- **EXERCISE MATERIAL**
******

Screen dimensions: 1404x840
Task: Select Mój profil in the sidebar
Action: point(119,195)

******

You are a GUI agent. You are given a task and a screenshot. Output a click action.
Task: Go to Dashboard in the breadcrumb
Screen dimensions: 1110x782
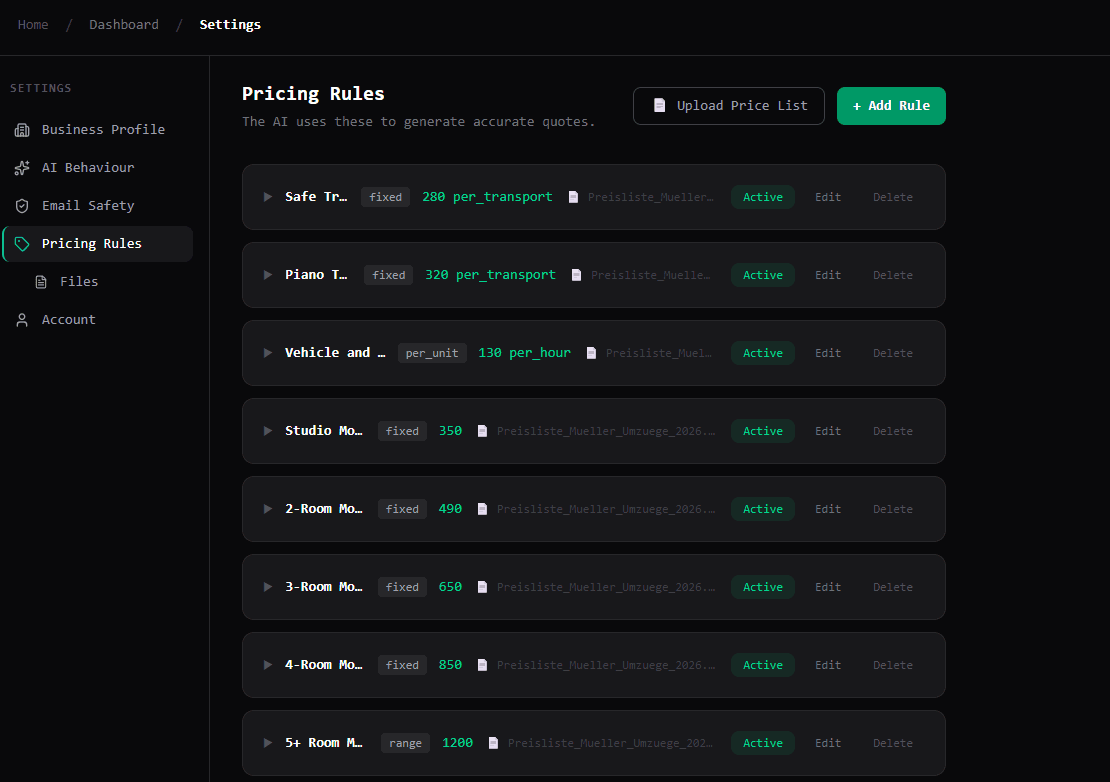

******

- **EXERCISE INSTRUCTIONS**
The reply should consist solely of the lines above from the one that has "You are a GUI" through the one that has "Screen dimensions: 1110x782", reproduced exactly.

- **SOLUTION**
You are a GUI agent. You are given a task and a screenshot. Output a click action.
Task: Go to Dashboard in the breadcrumb
Screen dimensions: 1110x782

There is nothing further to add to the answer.